◆ **Exercise objective**
Beginning with the line that has "At what coordinates should I click to accomplish: Click", reproduce each remaining line of the data exactly, down to and including the last.

◆ **Provided records**

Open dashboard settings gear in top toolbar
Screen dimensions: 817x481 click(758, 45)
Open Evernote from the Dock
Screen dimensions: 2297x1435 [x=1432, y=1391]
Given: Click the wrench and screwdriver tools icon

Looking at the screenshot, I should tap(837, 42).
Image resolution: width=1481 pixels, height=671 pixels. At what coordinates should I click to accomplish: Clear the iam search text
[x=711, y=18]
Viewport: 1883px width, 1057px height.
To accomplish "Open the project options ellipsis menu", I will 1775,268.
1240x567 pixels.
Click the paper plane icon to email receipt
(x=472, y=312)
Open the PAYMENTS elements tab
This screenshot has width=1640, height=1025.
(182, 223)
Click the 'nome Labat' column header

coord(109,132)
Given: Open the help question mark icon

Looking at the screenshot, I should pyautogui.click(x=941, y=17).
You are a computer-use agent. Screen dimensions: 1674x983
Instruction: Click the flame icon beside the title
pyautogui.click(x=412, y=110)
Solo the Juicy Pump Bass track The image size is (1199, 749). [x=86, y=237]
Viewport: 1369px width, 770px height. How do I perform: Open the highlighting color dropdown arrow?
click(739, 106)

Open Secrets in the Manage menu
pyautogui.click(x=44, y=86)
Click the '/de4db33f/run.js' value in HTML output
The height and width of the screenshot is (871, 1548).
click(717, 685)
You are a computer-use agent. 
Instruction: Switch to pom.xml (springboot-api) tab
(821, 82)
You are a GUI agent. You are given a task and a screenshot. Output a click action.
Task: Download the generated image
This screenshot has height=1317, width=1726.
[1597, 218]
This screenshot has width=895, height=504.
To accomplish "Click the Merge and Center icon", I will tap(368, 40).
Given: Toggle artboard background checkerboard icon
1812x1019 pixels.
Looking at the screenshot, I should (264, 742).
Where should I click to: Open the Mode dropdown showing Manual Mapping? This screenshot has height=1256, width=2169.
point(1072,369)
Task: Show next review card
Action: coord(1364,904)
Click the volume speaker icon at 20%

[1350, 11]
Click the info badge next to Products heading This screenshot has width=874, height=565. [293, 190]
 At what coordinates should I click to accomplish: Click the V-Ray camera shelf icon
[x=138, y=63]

◆ **Solution to this exercise**
 At what coordinates should I click to accomplish: Click the V-Ray camera shelf icon
[x=138, y=63]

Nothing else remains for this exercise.